On June 2, 2024, cloud computing and analytics company Snowflake said a number of customers have been singled out as part of a targeted cyber campaign.

Research indicates that these attacks were carried out using credentials that had been exposed due to unrelated cyber threats. The compromised Snowflake accounts did not have two-factor authentication enabled. There was no vulnerability, misconfiguration, or malicious activity within the Snowflake product itself that caused this incident.

Severity and Impact

Snowflake, in collaboration with CrowdStrike and Mandiant, has identified that threat actors are using stolen credentials to compromise customer accounts configured with single-factor authentication. The U.S. Cybersecurity and Infrastructure Security Agency (CISA) and Australia's ACSC have issued advisories urging organizations to adopt multi-factor authentication (MFA) and monitor for unusual activity.
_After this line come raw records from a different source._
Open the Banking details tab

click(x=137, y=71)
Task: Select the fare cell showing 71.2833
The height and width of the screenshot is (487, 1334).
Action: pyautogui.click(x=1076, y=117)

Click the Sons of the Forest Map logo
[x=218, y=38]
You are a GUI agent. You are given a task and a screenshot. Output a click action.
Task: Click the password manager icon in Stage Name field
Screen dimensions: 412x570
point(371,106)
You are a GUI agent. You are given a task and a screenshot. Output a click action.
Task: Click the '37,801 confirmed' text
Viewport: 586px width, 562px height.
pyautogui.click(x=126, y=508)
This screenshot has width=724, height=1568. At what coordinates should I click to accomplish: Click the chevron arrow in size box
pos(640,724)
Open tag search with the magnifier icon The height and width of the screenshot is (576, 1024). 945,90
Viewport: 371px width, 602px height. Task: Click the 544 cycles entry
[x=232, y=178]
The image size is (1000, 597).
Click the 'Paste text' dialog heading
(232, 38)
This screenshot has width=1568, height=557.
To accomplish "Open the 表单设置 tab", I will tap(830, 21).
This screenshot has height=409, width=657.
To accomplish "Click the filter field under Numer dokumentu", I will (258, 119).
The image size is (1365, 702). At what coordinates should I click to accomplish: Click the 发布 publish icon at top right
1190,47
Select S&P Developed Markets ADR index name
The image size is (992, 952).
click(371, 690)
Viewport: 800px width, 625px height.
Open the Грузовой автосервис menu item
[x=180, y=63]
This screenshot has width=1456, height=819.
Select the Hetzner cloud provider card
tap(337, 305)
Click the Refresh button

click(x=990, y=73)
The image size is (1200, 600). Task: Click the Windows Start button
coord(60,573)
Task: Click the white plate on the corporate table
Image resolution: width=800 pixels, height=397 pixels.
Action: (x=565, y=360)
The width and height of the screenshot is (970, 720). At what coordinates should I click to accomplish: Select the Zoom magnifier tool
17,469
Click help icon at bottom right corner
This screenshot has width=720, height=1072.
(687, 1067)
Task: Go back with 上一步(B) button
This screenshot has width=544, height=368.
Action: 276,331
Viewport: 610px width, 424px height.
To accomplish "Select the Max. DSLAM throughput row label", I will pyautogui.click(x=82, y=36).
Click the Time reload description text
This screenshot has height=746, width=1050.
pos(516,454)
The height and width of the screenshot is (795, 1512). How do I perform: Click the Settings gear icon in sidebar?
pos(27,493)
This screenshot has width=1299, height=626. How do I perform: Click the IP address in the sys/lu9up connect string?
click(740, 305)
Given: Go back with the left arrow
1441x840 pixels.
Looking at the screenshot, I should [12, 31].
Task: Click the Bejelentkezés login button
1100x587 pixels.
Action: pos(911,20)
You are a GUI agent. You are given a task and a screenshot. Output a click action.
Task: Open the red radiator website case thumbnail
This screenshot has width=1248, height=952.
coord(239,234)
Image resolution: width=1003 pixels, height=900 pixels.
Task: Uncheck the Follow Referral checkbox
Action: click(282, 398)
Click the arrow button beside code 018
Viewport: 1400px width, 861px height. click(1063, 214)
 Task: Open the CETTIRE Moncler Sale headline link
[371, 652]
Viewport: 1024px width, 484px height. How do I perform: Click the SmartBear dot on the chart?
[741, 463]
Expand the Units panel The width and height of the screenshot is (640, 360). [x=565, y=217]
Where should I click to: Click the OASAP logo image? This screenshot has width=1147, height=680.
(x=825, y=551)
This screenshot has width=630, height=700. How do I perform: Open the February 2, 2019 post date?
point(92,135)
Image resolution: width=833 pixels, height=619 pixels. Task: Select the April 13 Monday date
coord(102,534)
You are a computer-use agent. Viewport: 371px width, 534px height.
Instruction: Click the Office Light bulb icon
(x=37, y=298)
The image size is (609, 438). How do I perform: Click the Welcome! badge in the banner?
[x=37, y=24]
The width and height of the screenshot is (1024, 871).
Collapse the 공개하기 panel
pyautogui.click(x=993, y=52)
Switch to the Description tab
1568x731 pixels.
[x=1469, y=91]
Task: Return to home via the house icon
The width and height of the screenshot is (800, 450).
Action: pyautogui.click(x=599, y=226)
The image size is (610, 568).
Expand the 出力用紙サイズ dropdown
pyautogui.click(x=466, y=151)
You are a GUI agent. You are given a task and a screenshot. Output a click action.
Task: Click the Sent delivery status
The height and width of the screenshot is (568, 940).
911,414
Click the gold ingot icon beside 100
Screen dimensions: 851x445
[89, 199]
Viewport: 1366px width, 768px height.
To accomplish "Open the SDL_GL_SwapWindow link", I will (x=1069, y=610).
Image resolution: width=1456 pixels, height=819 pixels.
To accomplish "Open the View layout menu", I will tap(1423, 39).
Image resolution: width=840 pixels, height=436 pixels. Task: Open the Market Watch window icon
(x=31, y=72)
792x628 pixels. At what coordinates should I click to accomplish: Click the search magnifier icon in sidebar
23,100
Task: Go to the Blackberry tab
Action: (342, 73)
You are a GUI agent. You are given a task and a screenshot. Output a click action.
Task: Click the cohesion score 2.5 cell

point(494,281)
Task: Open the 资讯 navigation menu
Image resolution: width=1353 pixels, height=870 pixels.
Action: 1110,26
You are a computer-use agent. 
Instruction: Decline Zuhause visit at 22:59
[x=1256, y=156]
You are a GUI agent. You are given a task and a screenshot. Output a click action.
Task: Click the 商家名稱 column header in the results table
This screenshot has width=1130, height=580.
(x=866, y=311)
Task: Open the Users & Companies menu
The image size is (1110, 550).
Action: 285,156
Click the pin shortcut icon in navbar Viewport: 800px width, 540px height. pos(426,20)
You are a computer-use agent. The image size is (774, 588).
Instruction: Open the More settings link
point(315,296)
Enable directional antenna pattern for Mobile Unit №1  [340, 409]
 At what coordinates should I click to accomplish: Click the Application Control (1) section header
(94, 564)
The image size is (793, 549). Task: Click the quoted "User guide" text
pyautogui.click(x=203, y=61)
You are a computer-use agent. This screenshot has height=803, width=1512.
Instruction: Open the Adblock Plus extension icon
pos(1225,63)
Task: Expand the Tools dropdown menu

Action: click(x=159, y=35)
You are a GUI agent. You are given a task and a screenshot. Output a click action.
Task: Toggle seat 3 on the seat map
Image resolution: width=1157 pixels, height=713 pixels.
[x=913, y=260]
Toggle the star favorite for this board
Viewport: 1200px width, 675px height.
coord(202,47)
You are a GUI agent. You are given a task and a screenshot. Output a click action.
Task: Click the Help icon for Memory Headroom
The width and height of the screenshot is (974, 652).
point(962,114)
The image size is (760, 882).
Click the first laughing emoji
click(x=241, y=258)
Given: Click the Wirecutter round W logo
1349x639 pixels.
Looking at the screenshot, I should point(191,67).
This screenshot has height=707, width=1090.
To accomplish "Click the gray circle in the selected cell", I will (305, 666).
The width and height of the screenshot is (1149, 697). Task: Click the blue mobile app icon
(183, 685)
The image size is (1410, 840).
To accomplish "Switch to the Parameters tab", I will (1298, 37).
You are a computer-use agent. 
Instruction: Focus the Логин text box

Snowflake issued a recommendation for users to query for unusual activity and conduct further analysis to prevent unauthorized user access.

Users and administrators are encouraged to hunt for any malicious activity, report positive findings to CISA, and review the following Snowflake notice for additional information: Detecting and Preventing Unauthorized User Access: Instructions

Step 1: Determine if you are at risk

Follow the above guidance issued by Snowflake for detecting any unauthorized user access within your environment.
Assess whether your third parties are using Snowflake and if there is any associated impact, you can access the Snowflake Incident Questionnaire in the Whistic platform under our Questionnaire Standards Library by clicking here.

Step 2: Take steps to prevent further impact

Investigate—and report to CISA—any suspicious activity involving credentials potentially exposed to, or used to access Snowflake.

Does this impact Whistic?

As a result of our investigation, we have determined that this situation does not directly impact Whistic. Whistic does not use Snowflake products.